Protestos no Sudão deixam cinco manifestantes mortos

Quatro mortos foram registrados em Omburman, cidade vizinha à capital, Cartum, e outra vítima levou um tiro no peito na cidade de Atbara

Pelo menos cinco manifestantes morreram em protestos maciços celebrados neste domingo (30) no Sudão para exigir dos militares a entrega do poder aos civis, anunciou um comitê de médicos vinculado à oposição.

Quatro mortos foram registrados em Omburman, cidade vizinha à capital, Cartum, e outra vítima levou um tiro no peito na cidade de Atbara (centro), informou o comitê no Twitter, sem da detalhes sobre as circunstâncias das mortes em Omdurman.

A oposição sudanesa havia convocado para este domingo dezenas de milhares de manifestantes para caminhar até o palácio presidencial em Cartum, depois que a polícia usou gás lacrimogêneo contra a multidão.

Os opositores multiplicaram os protestos em diversas cidades, incluindo a capital, enquanto no exterior são reforçados os pedidos de prudência para evitar um novo massacre como o do início do mês.

A manifestação deste domingo foi a maior desde 3 de junho, quando os militares dispersaram um acampamento diante do quartel-general do exército, com um balanço de dezenas de mortos.

A Aliança para a Liberdade e a Mudança (ALC), que lidera os protestos, convocou uma grande manifestação para exigir uma transferência de poder aos civis.

Em três bairros de Cartum, Bari, Arkaweit e Al Mamura, a polícia usou gás lacrimogêneo contra os militantes que gritavam “Poder Civil”, afirmaram testemunhas.

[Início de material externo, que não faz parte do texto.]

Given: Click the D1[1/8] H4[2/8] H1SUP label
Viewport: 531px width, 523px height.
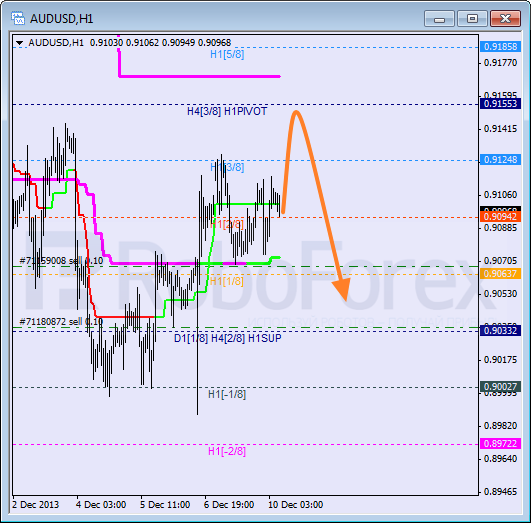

As forças de segurança também reprimiram os manifestantes na cidade de Gadaref, leste do país.

“Convocamos nosso povo revolucionário na capital para que siga até o palácio para exigir justiça para os mártires e que o poder seja entregue de imediato aos civis, sem condições”, afirmou a Associação de Profissionais Sudaneses (SPA), que integra a ALC.

A marca do “milhão” poderia ser um teste para comprovar a capacidade de mobilização dos organizadores do movimento. Mas também para o Conselho Militar de Transição, que comanda o país desde que o exército destituiu e prendeu em 11 de abril o presidente Omar al-Bashir.

As autoridades bloqueiam há várias semanas a internet, uma ferramenta estratégica para mobilizar os manifestantes desde o início do inédito movimento de protesto no Sudão em 19 de dezembro de 2018.